Mactaggart was there yesterday to describe how the CCPA, which supplanted a state ballot initiative he and two cohorts had drafted, came to be and what of its provisions might be useful at a federal level. For Mactaggart, it really all comes down to transparency. The CCPA, which has been called the strictest privacy bill in the country, allows consumers to request from companies the data that companies hold about them and with whom it's being shared. That's something that was important to Mactaggart about the California bill: The digital ecosystem currently involves so many actors, and it's rare a consumer knows about a first party's data-sharing agreements with other entities. Whether a similar provision is included in a federal bill was not thoroughly addressed at the hearing. 

But one CCPA provision that did see significant endorsements by witnesses and senators alike, including Markey, was the ability of the law's enforcement agency to have rule-making authority. Under the CCPA, the California attorney general, which will enforce the CCPA when it's effectuated in 2020, has the right to issue regulations. 

"I think that's so important to give rule-making authority to the enforcement authority," Mactaggart told the Senate committee. "The right to issue regulations will allow the bill to be flexible with time." 

In the case of a federal bill, both senators and witnesses indicated the enforcement agency would likely be the Federal Trade Commission and noted the agency would need to be given rule-making authority to effectively enforce a potential federal privacy law. 

Sen. Richard Blumenthal, D-Conn., said the cause is "long overdue," adding, "Until we have a federal enforcer, consumers will continue to be at risk." (Blumenthal, in his five-minute allowance, also noted he planned to send a letter to the FTC asking it to investigate the latest breach at Google. And today it's been reported this Senate committee penned a letter to Google's CEO seeking information.)

There was some concern, among lawmakers, about just how aggressive regulation might get, particularly on fines. Under the GDPR, for example, companies can be fined up to four percent of global turnover. 

But maybe it's time for some significant fines. After all, Google paid a $22.5 million fine for privacy violations in 2012, noted Georgetown's Moy, which amounted to "a few hours of their business." 

Moy added any potential fines "must be substantial" so CEOs are paying attention to the risk instead of it being just something tech folks worry about. 

But Sen. Jerry Moran, R-Kansas, had concerns about how fines might impact the smaller players, including startups. How did the EU approach that problem, he wondered?

Jelinek said, "The fines are only the last step, it's not a problem. We can make warnings and reprimands, not only fines. The second issue is the fines have to be proportionate, if it's a big or small company and how they tried to comply with the law. It's not that it's possible to fine a small company as a big company, because a small company has a different revenue." 

She also touted that under the GDPR's one-stop-shop mechanism, a startup must only deal with one regulator, versus the 28 regulators of each member state. It's really an advantage, she said. 
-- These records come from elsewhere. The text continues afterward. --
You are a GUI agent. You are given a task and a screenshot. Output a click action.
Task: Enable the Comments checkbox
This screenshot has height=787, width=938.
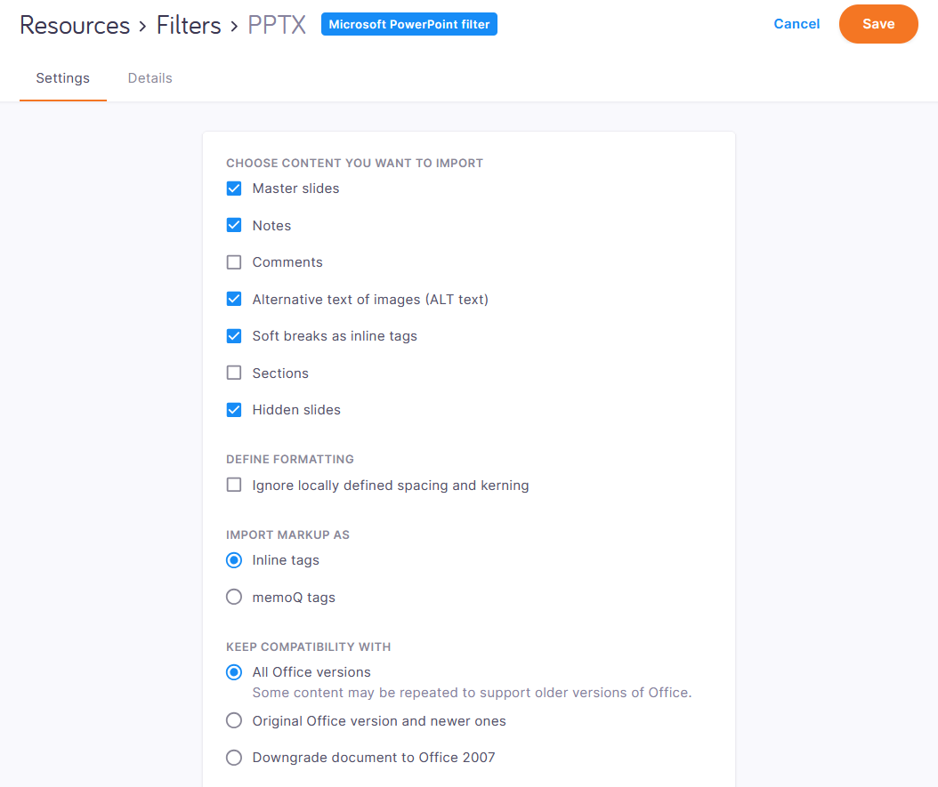pos(234,262)
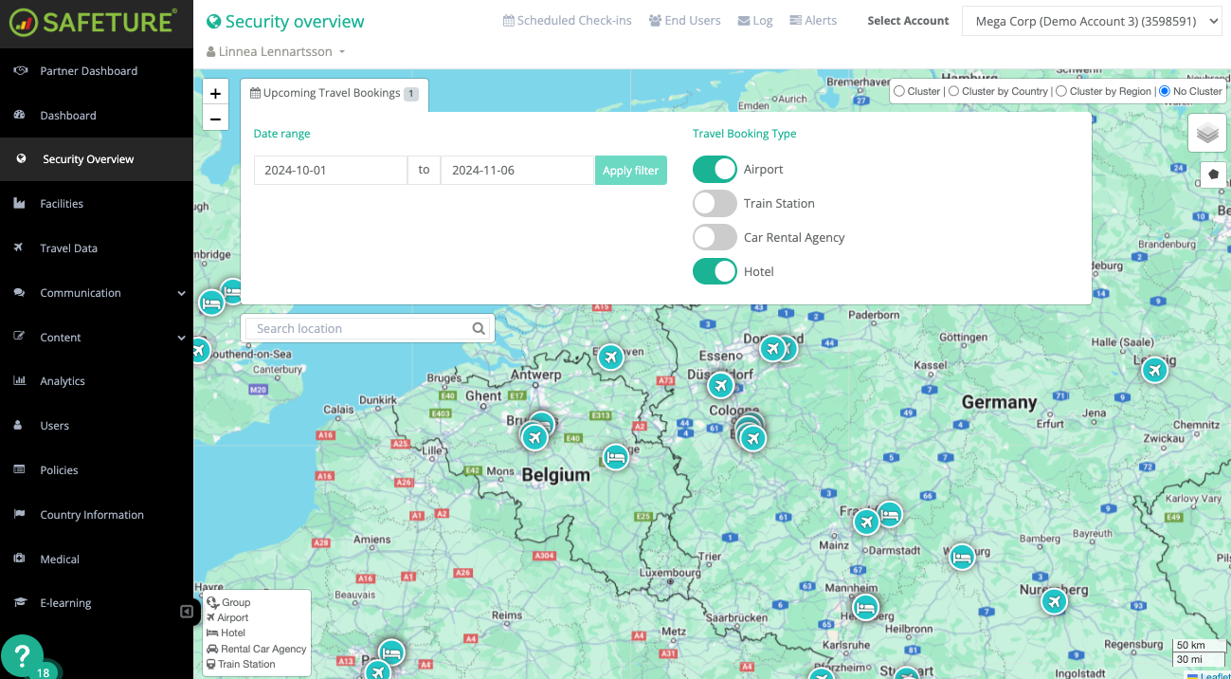This screenshot has height=679, width=1231.
Task: Select the Country Information sidebar icon
Action: point(90,514)
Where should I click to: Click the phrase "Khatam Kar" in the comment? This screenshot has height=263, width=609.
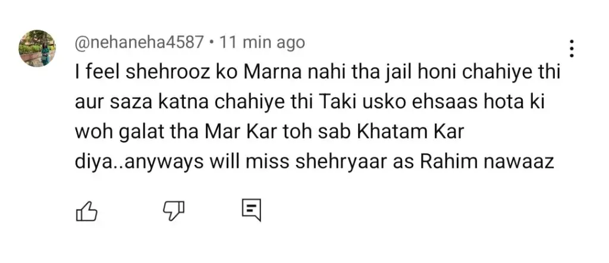[410, 132]

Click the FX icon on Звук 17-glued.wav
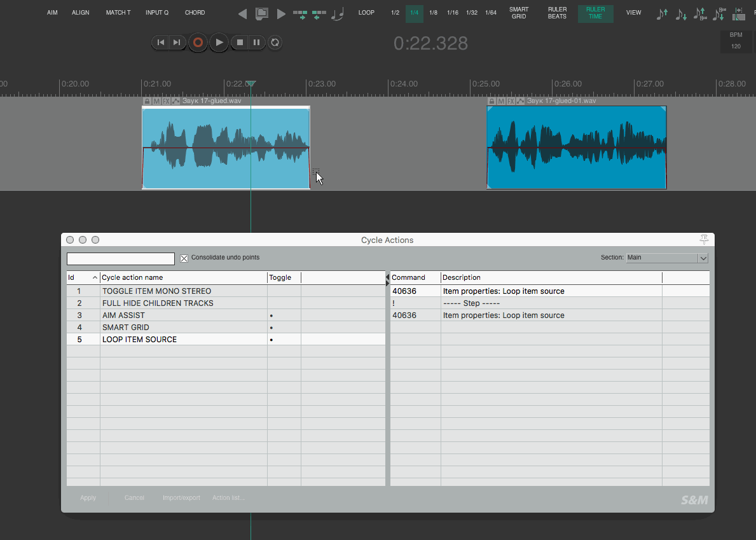coord(166,101)

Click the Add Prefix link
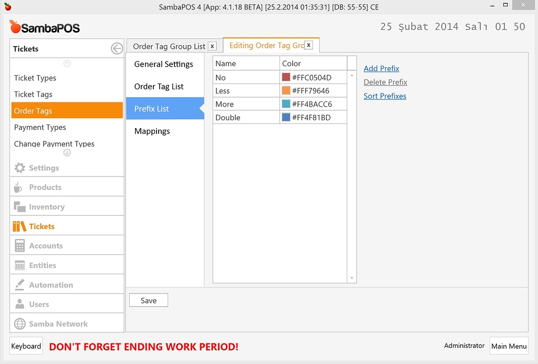pyautogui.click(x=381, y=68)
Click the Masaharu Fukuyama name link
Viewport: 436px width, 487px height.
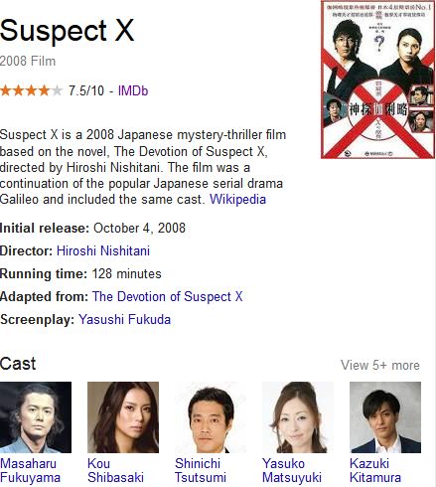click(x=30, y=470)
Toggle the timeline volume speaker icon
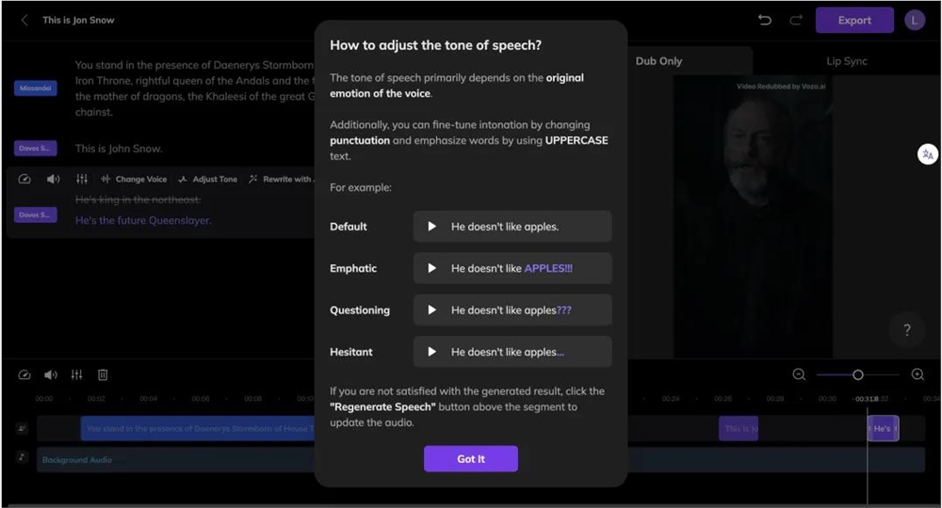Image resolution: width=942 pixels, height=508 pixels. click(51, 374)
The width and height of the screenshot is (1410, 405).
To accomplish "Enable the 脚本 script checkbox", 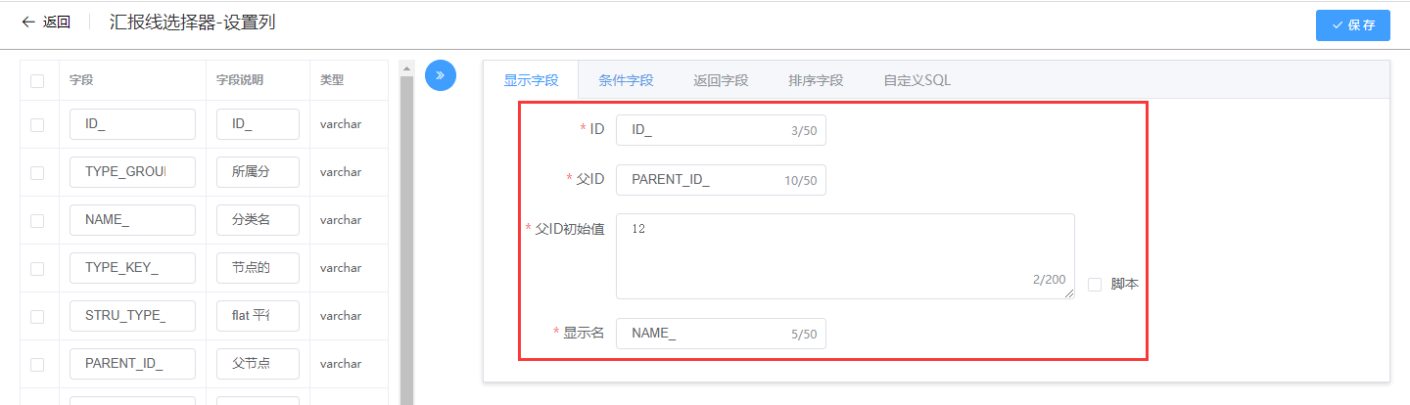I will click(1095, 285).
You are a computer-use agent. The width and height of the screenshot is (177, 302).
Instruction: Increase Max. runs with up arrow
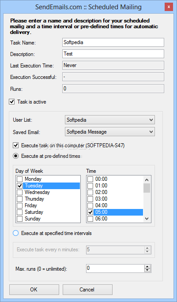(x=147, y=267)
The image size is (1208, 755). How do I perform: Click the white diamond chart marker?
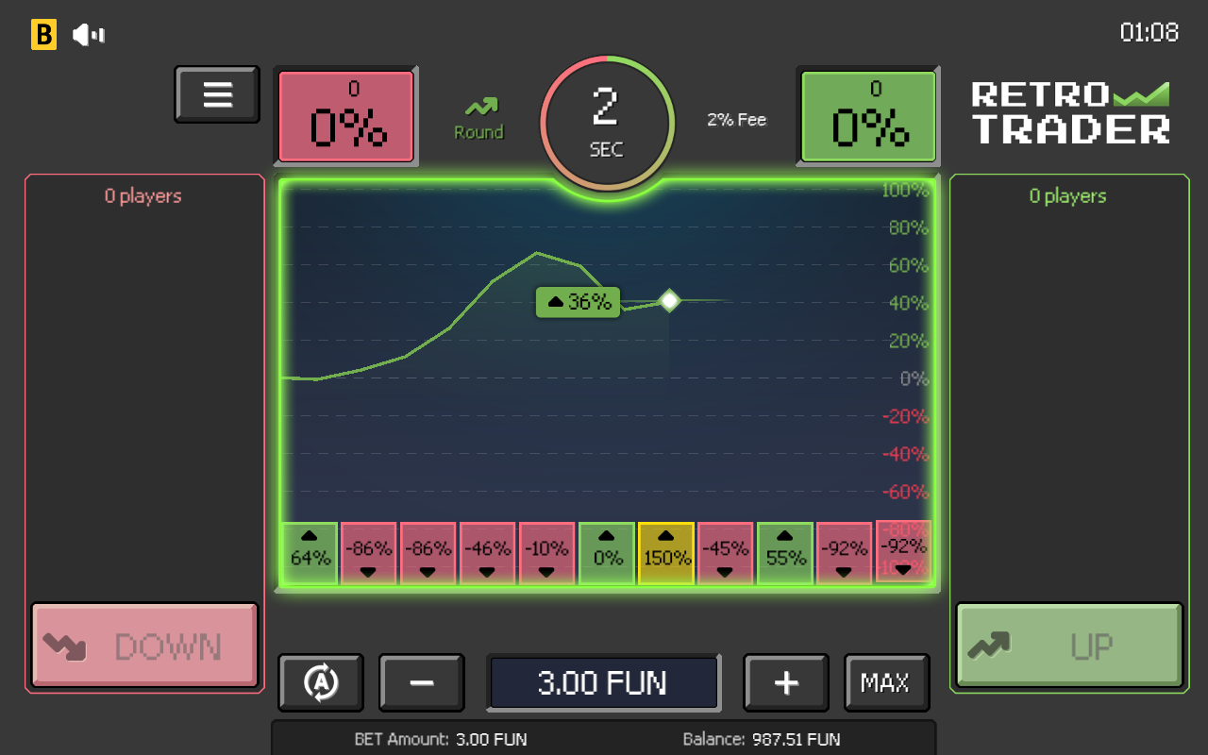(669, 301)
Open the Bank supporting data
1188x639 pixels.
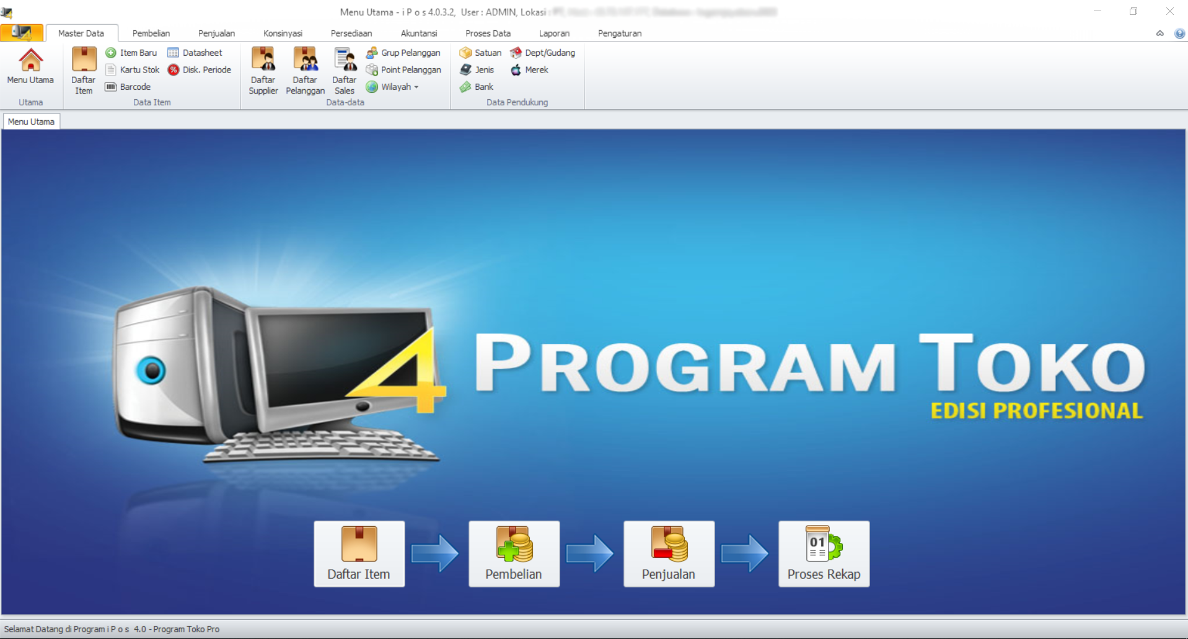point(477,87)
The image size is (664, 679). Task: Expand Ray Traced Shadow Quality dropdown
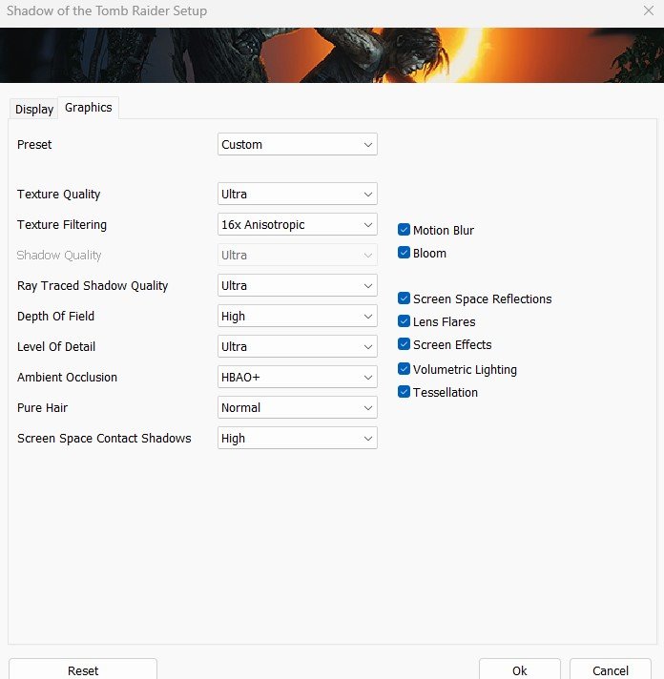point(297,285)
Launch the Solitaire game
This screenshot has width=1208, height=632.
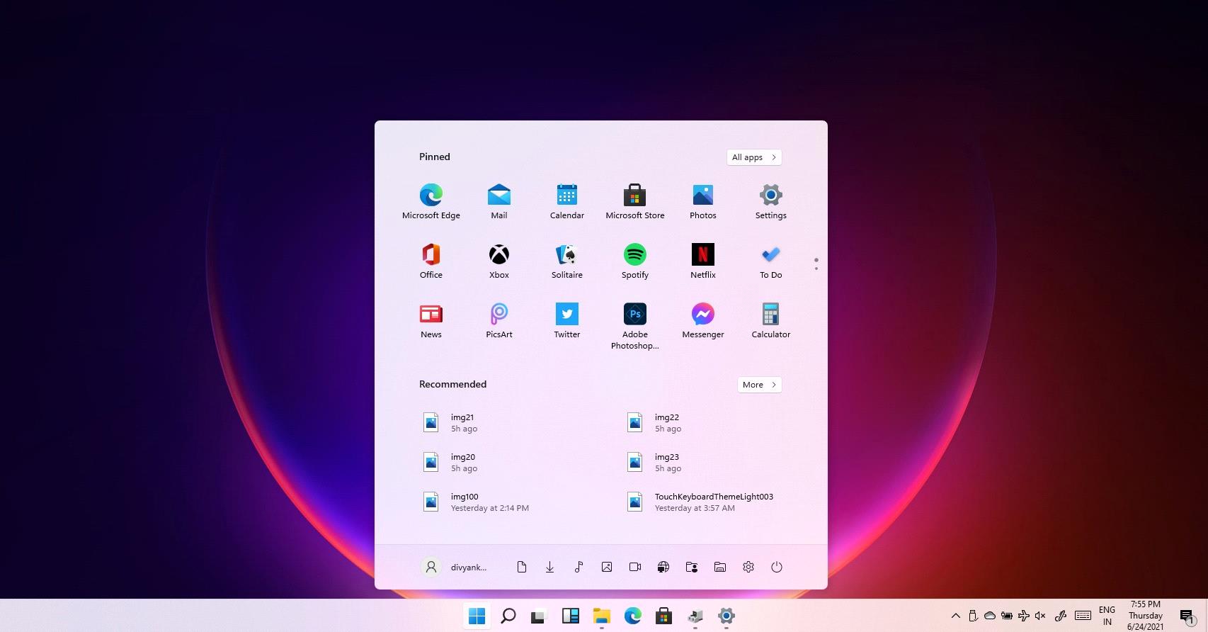[x=566, y=261]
Asked to report on enforcement since May 25, when the GDPR was effectuated, Jelinek reported that as of Oct. 1, there have been 272 cases opened.

In the end, O'Connor said, both consumers and companies want to know the rules of the road. Noting technologists she's worked with in earlier roles at corporations have told her, "Give me one clear rule, I can code to that," she said it's time to do so. "Waiting until we test what the boundaries of harm are is not working for consumers in this country today." 

Sen. Maria Cantwell, D-Wash., called on her peers to take action. 

"This committee is here to protect these consumer rights," she said. "We have to remember our duty and responsibility to protect consumers on their privacy rights that I believe are very strong in our Constitution." 

Jelinek agreed, saying, "U.S. citizens don't deserve less privacy than the Europeans." 

It's up to Congress and the stakeholders drafting frameworks, now, to determine whether that's a foregone conclusion.